Instructions to follow -
After locating the line containing "ấm chén (144, 28)", transcribe that line and all following lines exactly, stopping only at the end of the records.

(Stored items)
_ _ _ _ _ _ _
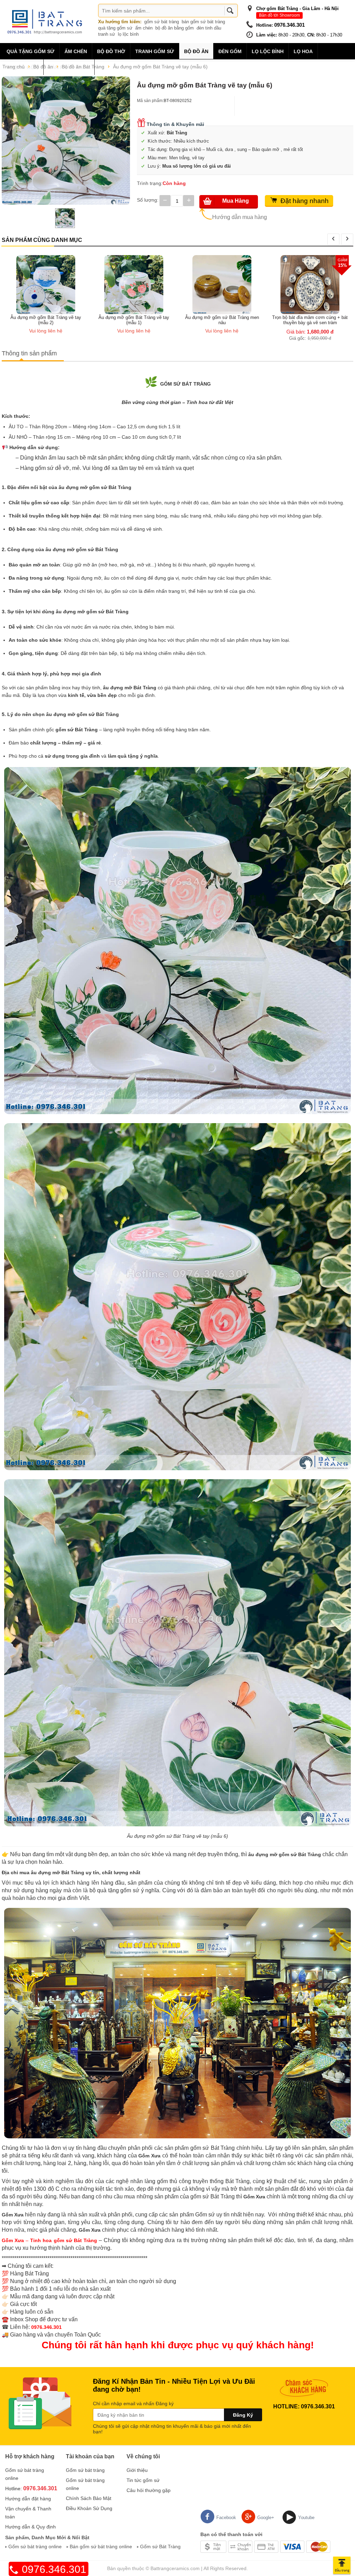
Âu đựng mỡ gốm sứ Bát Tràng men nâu (134, 320)
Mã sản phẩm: (150, 100)
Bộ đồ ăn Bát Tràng (83, 66)
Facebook (226, 2517)
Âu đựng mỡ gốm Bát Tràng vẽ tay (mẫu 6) (160, 66)
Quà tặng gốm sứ (30, 51)
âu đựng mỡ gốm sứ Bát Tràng (81, 549)
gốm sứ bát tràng (161, 21)
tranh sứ (106, 34)
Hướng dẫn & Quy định (30, 2526)
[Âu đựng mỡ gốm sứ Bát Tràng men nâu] (133, 284)
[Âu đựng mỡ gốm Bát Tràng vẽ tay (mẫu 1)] (45, 284)
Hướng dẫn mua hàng (239, 217)
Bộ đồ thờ (111, 51)
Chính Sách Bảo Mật (88, 2498)
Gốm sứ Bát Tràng (160, 2546)
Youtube (306, 2517)
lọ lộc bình (128, 34)
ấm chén (144, 28)
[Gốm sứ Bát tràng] (47, 21)
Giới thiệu (137, 2470)
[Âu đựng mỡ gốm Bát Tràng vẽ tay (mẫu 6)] (66, 140)
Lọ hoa (303, 51)
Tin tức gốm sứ (143, 2480)
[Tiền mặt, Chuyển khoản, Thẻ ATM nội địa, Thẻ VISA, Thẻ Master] (265, 2546)
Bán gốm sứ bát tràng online (101, 2546)
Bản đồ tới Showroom (279, 15)
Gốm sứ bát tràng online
_ _ _ _ _ _ _
Finished exercise -
ấm chén (144, 28)
[Gốm sứ Bát tràng] (47, 21)
Giới thiệu (137, 2470)
[Âu đựng mỡ gốm Bát Tràng vẽ tay (mẫu 6)] (66, 140)
Lọ hoa (303, 51)
Tin tức gốm sứ (143, 2480)
[Tiền mặt, Chuyển khoản, Thẻ ATM nội địa, Thẻ VISA, Thẻ Master] (265, 2546)
Bán gốm sứ bát tràng online (101, 2546)
Bản đồ tới Showroom (279, 15)
Gốm sứ bát tràng online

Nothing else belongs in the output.